Hello, my name is Alonso Velasquez. This blog’s purpose is to serve my two journalism classes this spring semester, “News Writing and Reporting”, as well as “Multimedia Journalism”.

I am a transfer sophomore at Central Connecticut State University, known as CCSU. I spent my freshman year at American University in DC. I cam to Central for financial reasons and to be closer to home.

I’m a huge fan of international soccer and am very passionate about learning other world cultures. I could name almost every country if given a blank map. Being born in Peru, I’m fluent in both English and Spanish, and I hope my proficiency in dual languages will prove an asset in my journalism career.

I’m majoring in  journalism and also minoring in political science. I initially became interested in pursuing journalism after being a  writer and eventual co-editor of my school’s newspaper. This past sumer I did an internship at a Spanish speaking newspaper in Hartford. That experience opened up my eyes to what a typical day in the workplace is like.

In terms of media, while I consider myself very liberal minded, I try to read differing opinions. While CNN and The Hartford Courant are often my most common references, I note their common flaws in trying to pander to one side. I also occasionally switch to Fox News to get a different angle, despite knowing its also biased. I also check international sites such as the Peruvian newspaper El Comercio and the Qatari network Al-Jazeera to widen my worldview. Checking the media people share on Facebook I find interesting, as it reveals much of their interests and opinions, even if they personally don’t notice it.

As a journalist, and as a person in general, we must understand that everyone has had different experiences that brought them to be who they are and what beliefs they hold. People hold a certain view not because of malicious intent or necessarily ignorance but because it makes the most sense in their worldview. That is why both sides should be willing to listen to the other, without dismissing it from the start.

I’m convicted the election of Trump will have a profound impact in the journalism community and hope that I can learn to report in the fairest way possible, by judging his victories and failures both the same.

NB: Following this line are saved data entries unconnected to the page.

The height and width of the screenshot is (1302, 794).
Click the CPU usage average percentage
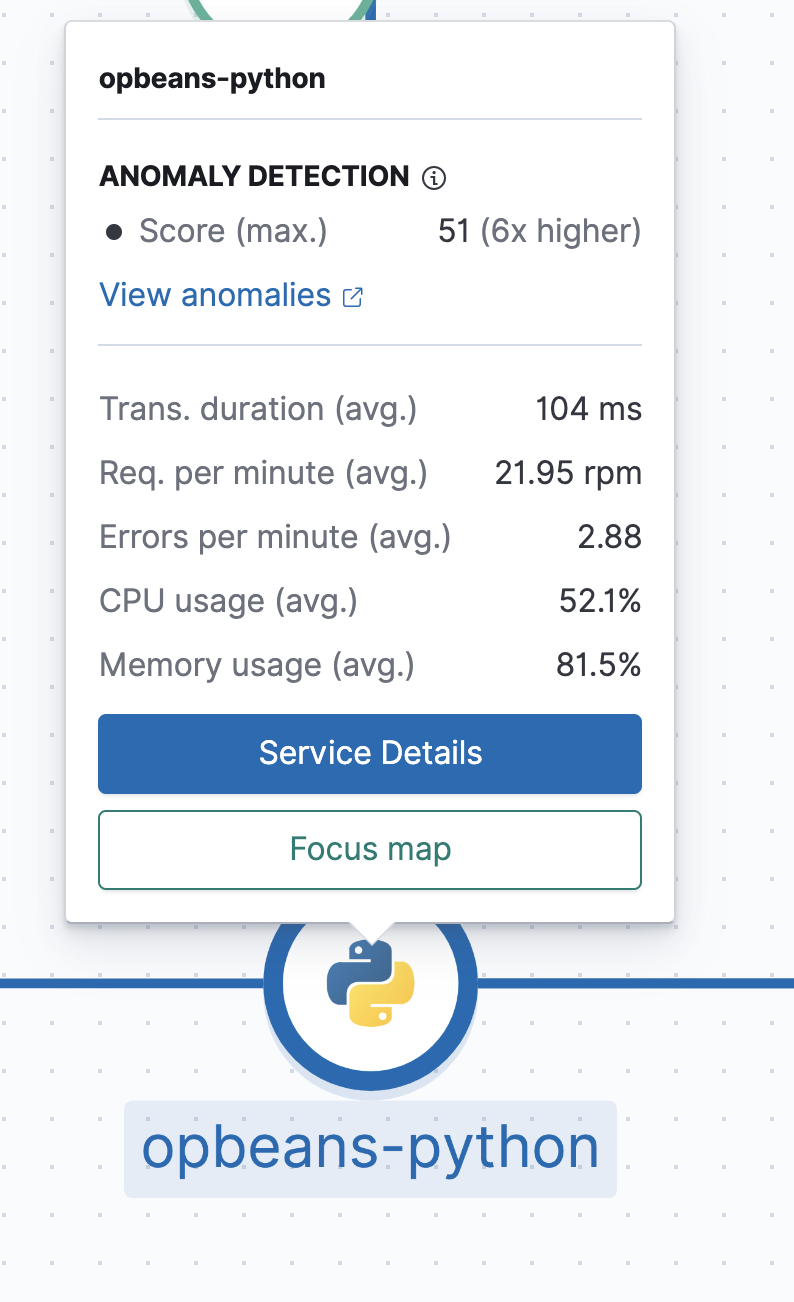(598, 600)
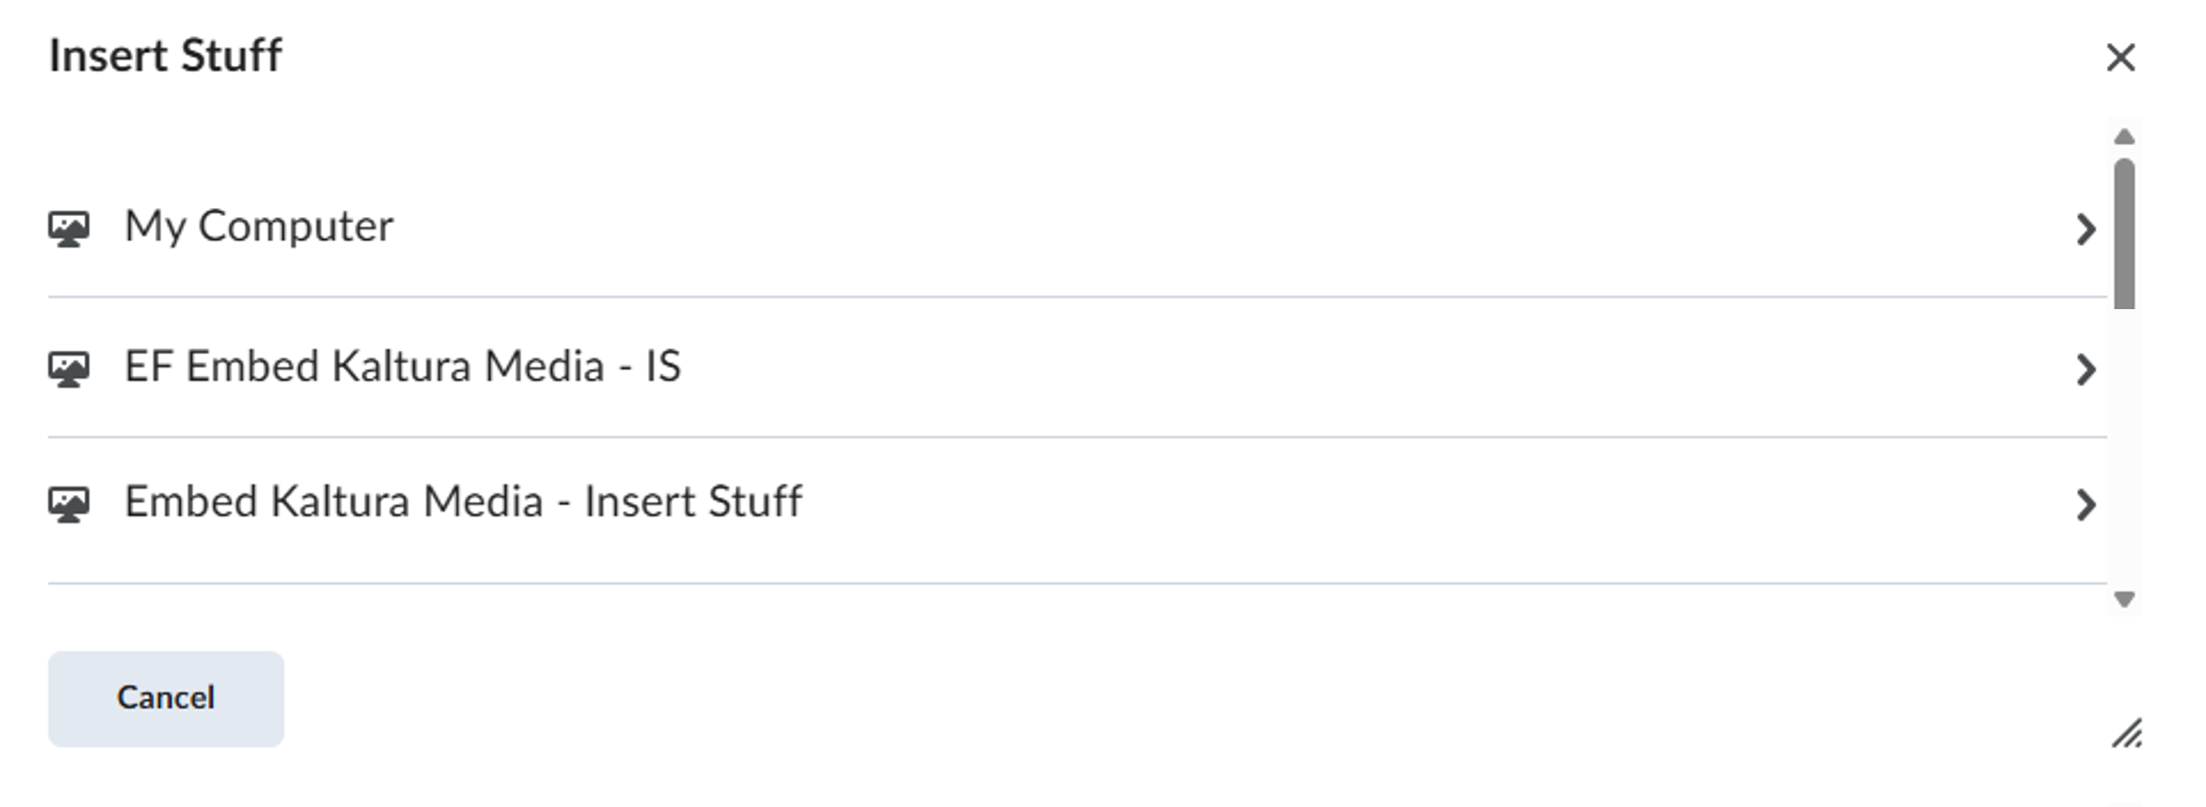
Task: Click the Insert Stuff dialog title
Action: pyautogui.click(x=166, y=56)
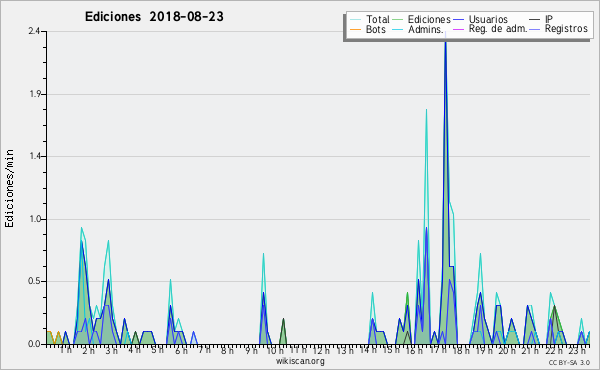600x370 pixels.
Task: Click the Total legend color line
Action: point(355,20)
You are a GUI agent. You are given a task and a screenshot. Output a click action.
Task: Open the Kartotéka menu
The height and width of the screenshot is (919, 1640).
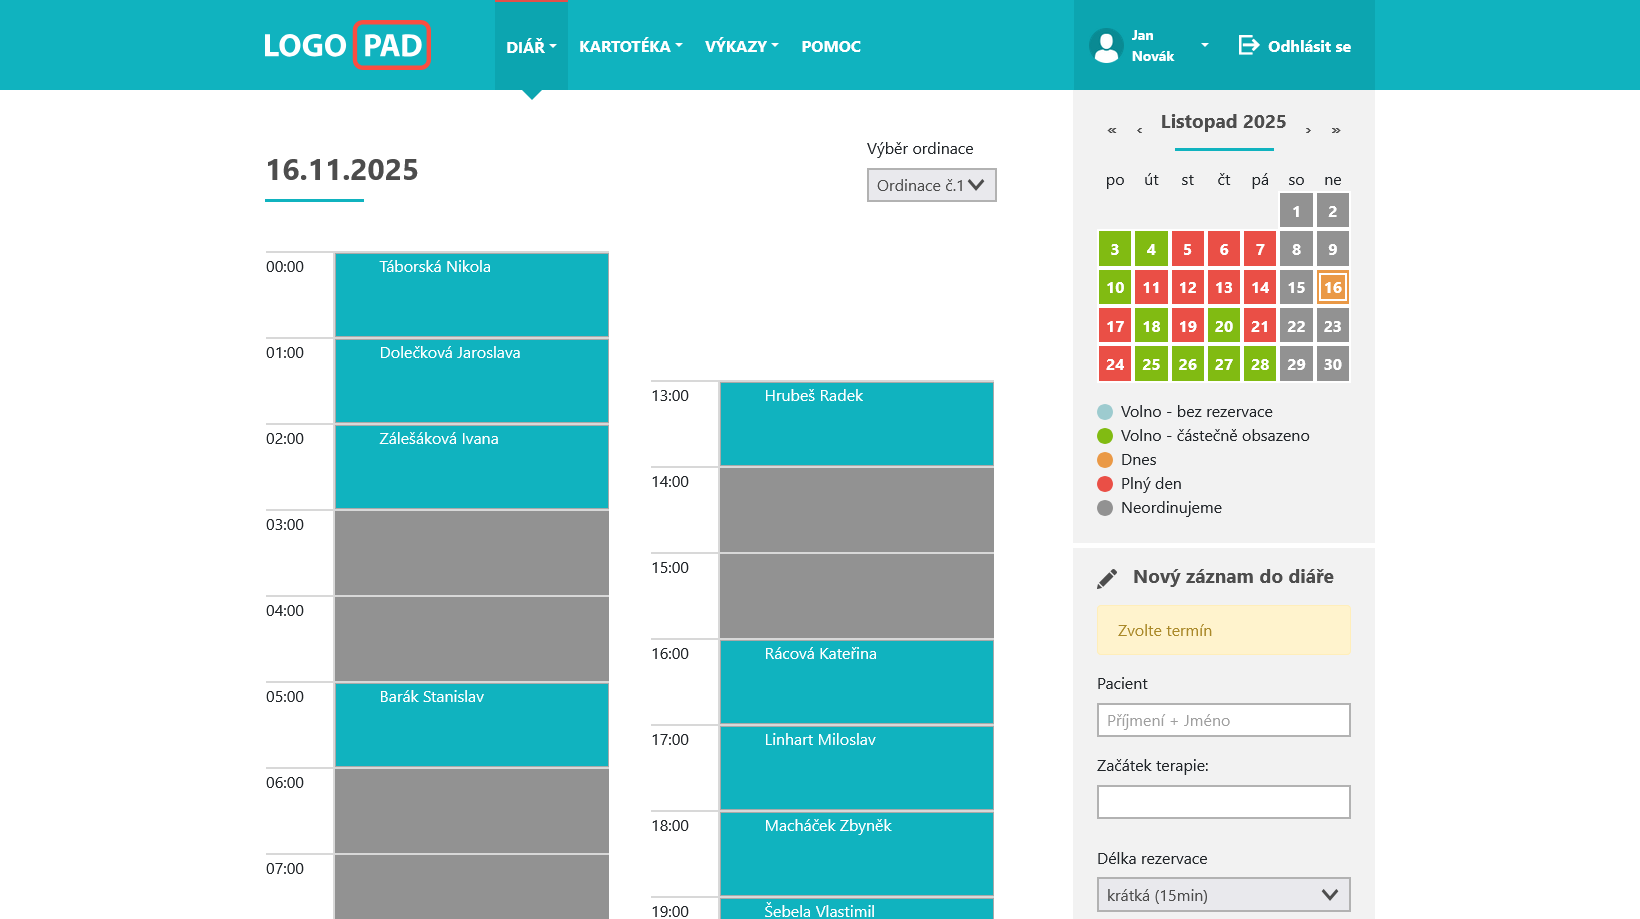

I want people to get passionate about the truth. I often find the overlaying trend of biased or fake news to be the passion behind who wrote or spoke it. It does well in convincing the viewer or reader of believing in it too, dropping him or her deeper into the ‘safe space’. I hope I can win them over with love of the truth.

I hope these classes develops my abilities to work with a variety of equipment and media. While the vast amount of experience I’ve had has been with journalism has been print, I’m think trying out different forms will open new doors for me.